Strengths and limitations
The strength of this study is that it is a national laboratory-based surveillance system that can identify changing trends in gonococci antimicrobial resistance patterns over time. The limitations of this study include the representativeness of isolates collected in a passive surveillance system, which may be biased towards cultures isolated from specific populations seeking treatment at clinics that provide culture diagnostics. This could lead to considerable missing data concerning affected populations. The epidemiological data are limited and there is a lack of data pertaining to risk factors and demographics. In Canada, cultures were only available for approximately 22% of reported cases for this study period and the remaining cases were diagnosed using NAAT (5); for these cases, antimicrobial susceptibilities were unknown. In addition, the provinces collect cultures according to their own provincial guidelines and perform antimicrobial susceptibility testing using various susceptibility-testing methods.
Next steps
To address the lack of surveillance data in the jurisdictions that have data only from NAAT, the NML developed assays that can be used to predict antimicrobial resistance and sequence type directly from NAAT specimens (46–48). While these assays cannot replace culture-based MIC determinations, they can aid in surveillance by predicting antimicrobial susceptibilities to cephalosporin, ciprofloxacin and azithromycin and, together with molecular typing, can provide an understanding of the types of gonorrhea circulating in a community. This work is not routinely performed but is reserved for remote regions where bacterial culturing is not possible.

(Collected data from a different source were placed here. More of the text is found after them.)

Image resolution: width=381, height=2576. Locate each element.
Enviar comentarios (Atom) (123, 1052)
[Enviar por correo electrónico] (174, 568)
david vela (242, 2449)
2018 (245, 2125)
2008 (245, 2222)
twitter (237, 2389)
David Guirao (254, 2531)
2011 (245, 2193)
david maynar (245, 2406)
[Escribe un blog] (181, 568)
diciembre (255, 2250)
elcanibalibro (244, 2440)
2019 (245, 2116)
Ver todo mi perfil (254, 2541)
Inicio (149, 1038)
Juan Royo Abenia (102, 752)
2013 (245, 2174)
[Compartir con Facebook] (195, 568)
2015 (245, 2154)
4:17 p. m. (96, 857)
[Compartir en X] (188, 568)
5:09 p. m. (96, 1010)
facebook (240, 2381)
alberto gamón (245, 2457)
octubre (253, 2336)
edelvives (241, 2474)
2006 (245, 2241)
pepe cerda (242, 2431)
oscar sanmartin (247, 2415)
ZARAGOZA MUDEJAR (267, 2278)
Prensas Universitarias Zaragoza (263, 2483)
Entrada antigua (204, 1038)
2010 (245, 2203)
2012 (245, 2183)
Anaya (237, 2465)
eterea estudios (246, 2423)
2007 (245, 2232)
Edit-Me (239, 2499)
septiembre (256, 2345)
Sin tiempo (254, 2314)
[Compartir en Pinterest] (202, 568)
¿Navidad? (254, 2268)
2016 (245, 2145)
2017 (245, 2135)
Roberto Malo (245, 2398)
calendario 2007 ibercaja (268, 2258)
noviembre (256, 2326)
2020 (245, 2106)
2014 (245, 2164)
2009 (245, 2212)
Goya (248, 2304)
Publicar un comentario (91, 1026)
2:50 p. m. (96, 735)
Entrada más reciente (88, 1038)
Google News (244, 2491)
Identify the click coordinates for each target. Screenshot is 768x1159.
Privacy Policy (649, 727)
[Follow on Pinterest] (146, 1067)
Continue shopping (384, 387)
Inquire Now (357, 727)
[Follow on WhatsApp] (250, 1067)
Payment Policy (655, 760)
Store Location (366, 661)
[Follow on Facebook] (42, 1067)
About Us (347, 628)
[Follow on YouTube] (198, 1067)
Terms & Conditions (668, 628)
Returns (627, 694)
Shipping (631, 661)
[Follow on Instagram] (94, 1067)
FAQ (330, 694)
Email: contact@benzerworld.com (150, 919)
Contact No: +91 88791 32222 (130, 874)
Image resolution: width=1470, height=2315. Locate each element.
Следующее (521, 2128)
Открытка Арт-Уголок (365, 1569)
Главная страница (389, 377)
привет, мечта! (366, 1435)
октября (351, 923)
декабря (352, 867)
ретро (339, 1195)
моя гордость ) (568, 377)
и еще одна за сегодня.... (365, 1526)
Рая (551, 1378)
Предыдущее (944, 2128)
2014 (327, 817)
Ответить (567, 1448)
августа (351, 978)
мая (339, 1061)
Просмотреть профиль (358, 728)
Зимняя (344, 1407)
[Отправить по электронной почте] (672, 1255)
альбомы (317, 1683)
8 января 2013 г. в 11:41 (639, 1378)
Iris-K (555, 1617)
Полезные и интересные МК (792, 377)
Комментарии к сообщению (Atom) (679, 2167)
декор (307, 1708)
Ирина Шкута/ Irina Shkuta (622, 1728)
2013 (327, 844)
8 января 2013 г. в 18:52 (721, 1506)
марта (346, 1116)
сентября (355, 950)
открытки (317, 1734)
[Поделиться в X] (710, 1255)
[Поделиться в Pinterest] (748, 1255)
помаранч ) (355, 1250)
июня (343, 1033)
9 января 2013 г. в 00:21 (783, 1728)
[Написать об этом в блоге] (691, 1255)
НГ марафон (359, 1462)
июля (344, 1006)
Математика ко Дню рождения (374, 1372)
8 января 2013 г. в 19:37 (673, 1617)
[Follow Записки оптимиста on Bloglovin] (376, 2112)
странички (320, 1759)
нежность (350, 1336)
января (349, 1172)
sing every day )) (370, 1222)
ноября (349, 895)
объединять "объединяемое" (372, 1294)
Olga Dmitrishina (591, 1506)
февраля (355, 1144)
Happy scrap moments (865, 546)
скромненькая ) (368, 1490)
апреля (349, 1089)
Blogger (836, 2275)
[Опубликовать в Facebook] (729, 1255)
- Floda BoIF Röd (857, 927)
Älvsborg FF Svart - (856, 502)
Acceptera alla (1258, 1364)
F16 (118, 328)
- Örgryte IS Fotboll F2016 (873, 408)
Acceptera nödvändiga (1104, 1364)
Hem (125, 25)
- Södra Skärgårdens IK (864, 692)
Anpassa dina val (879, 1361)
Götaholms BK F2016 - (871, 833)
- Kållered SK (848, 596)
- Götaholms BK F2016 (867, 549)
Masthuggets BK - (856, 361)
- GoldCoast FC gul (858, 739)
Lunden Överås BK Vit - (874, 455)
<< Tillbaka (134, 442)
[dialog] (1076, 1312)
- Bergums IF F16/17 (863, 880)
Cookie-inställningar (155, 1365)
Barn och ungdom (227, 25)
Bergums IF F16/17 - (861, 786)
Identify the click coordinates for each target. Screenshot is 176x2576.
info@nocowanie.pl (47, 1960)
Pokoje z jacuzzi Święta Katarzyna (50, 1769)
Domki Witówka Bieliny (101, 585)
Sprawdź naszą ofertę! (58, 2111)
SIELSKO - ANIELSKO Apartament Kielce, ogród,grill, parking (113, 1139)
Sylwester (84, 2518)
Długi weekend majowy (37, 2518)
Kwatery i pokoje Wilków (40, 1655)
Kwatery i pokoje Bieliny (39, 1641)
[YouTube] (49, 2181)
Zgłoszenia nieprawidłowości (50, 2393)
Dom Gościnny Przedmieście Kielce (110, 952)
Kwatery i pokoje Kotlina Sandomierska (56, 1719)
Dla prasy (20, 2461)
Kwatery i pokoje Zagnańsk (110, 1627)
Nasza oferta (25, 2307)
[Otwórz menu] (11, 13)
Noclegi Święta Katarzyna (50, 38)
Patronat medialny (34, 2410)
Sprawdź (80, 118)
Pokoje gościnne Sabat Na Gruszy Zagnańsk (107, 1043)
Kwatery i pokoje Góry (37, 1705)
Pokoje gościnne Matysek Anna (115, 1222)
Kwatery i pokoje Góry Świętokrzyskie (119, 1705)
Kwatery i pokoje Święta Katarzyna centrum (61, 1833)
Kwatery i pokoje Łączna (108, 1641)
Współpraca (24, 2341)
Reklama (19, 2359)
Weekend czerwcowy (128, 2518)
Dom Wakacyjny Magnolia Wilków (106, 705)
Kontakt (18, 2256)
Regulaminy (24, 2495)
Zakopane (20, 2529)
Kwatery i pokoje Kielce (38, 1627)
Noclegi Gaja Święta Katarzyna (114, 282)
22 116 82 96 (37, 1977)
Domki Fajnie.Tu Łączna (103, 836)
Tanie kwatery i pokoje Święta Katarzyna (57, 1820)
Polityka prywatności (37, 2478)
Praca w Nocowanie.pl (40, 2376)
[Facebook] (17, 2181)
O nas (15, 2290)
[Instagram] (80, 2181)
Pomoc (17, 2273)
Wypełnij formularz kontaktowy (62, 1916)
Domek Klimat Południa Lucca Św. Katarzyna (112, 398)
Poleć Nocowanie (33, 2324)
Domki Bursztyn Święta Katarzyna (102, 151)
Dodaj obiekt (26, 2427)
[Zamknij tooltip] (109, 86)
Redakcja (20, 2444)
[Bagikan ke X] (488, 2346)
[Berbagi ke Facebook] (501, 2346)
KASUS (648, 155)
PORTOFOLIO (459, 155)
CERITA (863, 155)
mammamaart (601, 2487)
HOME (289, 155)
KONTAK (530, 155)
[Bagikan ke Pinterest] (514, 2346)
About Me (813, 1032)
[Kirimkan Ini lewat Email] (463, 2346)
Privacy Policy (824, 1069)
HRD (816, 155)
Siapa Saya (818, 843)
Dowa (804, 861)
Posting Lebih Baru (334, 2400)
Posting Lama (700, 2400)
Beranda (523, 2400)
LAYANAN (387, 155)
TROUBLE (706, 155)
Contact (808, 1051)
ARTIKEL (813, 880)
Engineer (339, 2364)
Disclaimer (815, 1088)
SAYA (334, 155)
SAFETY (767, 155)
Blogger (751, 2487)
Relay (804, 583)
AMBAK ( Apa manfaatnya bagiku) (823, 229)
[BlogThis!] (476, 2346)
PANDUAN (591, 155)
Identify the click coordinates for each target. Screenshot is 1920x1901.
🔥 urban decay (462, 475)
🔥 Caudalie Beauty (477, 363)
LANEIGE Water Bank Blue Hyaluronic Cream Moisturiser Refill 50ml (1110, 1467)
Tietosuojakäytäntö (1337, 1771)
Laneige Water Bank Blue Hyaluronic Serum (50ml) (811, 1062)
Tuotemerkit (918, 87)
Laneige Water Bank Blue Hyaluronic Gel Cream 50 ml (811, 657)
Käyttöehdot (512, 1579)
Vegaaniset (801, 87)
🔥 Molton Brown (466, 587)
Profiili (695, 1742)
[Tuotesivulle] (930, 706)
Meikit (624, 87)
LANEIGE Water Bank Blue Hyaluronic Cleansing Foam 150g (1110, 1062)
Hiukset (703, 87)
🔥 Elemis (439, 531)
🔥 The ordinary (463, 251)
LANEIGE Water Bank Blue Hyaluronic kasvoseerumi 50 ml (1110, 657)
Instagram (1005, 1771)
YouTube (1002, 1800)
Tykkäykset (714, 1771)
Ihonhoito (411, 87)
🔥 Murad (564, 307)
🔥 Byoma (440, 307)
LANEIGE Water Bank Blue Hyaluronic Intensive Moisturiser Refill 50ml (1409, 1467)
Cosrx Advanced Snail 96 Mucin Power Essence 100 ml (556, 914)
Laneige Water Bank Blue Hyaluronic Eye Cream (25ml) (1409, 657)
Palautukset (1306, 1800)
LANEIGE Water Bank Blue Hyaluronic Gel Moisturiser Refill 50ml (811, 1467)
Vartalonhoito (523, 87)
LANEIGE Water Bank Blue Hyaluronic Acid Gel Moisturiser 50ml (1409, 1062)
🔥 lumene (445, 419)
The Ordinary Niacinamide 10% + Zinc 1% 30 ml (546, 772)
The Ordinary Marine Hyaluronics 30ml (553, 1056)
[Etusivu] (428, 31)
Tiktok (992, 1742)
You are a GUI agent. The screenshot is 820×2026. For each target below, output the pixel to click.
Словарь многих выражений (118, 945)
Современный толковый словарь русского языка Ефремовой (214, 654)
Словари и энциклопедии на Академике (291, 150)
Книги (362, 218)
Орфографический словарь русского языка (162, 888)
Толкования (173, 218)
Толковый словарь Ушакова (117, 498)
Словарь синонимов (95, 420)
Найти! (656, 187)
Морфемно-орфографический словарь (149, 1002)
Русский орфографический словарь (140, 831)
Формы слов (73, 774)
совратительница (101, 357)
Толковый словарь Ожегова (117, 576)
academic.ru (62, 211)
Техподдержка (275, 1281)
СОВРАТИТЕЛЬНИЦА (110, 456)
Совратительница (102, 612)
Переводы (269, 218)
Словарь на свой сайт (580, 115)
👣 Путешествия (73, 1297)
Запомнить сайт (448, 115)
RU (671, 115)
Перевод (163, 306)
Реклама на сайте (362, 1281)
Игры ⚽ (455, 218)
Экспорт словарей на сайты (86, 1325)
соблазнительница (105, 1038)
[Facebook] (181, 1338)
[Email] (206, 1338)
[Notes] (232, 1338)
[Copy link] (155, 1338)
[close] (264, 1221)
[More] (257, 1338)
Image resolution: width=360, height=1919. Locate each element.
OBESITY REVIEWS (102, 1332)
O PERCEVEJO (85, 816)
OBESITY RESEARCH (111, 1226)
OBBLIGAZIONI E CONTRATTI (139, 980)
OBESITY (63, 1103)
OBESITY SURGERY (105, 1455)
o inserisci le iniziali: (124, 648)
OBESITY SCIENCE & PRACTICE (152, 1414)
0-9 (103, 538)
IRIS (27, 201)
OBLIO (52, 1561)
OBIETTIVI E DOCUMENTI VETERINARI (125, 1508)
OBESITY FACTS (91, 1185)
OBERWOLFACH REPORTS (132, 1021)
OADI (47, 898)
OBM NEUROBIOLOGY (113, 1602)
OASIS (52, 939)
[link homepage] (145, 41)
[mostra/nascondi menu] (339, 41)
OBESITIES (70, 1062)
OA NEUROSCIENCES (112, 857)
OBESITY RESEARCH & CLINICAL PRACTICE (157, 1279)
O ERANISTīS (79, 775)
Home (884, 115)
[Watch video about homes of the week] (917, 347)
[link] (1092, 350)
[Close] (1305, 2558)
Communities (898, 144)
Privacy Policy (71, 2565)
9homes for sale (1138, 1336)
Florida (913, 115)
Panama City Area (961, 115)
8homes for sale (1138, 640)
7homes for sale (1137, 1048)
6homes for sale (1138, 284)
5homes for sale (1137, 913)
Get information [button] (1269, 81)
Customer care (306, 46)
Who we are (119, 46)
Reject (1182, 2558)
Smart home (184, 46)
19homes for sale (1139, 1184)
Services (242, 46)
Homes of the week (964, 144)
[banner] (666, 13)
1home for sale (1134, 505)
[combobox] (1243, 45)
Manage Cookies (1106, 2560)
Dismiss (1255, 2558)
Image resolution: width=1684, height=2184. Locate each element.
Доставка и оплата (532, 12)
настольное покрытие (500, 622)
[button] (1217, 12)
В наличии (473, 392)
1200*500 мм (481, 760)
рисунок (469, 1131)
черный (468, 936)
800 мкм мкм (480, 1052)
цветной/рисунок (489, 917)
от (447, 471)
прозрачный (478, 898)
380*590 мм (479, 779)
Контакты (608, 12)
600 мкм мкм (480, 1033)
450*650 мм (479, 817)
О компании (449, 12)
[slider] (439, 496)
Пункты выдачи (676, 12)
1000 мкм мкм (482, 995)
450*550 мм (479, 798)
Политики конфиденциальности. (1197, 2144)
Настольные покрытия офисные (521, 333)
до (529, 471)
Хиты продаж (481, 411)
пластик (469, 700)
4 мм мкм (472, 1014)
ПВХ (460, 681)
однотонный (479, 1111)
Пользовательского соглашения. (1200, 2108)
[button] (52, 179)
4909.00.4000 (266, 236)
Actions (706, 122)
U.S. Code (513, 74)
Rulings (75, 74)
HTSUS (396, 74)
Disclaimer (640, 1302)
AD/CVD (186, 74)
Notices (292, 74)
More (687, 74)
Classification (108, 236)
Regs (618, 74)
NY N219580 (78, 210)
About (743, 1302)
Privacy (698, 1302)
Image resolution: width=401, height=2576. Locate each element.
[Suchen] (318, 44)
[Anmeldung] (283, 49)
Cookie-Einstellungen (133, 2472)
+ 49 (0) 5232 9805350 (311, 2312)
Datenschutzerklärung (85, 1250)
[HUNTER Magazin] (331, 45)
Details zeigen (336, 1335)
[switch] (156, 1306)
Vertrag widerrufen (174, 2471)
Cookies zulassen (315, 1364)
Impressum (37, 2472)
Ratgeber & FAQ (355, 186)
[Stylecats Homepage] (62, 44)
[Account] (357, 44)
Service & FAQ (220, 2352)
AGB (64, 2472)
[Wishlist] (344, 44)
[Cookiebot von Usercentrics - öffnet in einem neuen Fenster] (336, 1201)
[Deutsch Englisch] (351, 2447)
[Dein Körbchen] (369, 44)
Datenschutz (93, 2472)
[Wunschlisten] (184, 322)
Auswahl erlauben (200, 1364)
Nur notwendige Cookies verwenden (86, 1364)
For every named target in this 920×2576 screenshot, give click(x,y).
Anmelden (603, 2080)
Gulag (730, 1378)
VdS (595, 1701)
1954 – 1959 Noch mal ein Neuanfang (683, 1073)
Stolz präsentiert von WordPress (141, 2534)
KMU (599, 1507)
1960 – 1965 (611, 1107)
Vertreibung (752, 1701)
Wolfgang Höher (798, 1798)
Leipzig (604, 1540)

To address some of the limitations associated with the national passive laboratory surveillance program, PHAC launched the Enhanced Surveillance of Antimicrobial Resistant Gonorrhea in 2013 (49). Laboratory data, such as antimicrobial susceptibility data and sequence typing, are linked to enhanced epidemiological data, which includes demographic and clinical information, risk behaviours, infection site and prescribed treatment information (49). This enhanced laboratory-epidemiological linked surveillance program is currently being conducted in several provinces with plans to expand to other jurisdictions. These data will improve the understanding of antimicrobial-resistant N. gonorrhoeae in Canada and provide better evidence to inform the development of treatment guidelines and public health interventions.
Conclusion
Although rates of MDR-GC increased between 2012 and 2016, XDR-GC in Canada is currently rare. The data presented in this report support efforts to limit the spread of antimicrobial-resistant N. gonorrhoeae and prevent the emergence of XDR-GC. In some parts of Canada, azithromycin-resistant GC have exceeded the 5% level at which the World Health Organization recommends reviewing and modifying treatments. Continued surveillance of gonococcal antimicrobial susceptibilities is vital to inform treatment guidelines and mitigate the spread of MDR-GC and XDR-GC.
Acknowledgements
The authors would like to thank Gary Liu and Norman Barairo for technical support.
Conflict of Interest: None.
Funding: This work was supported by the Public Health Agency of Canada.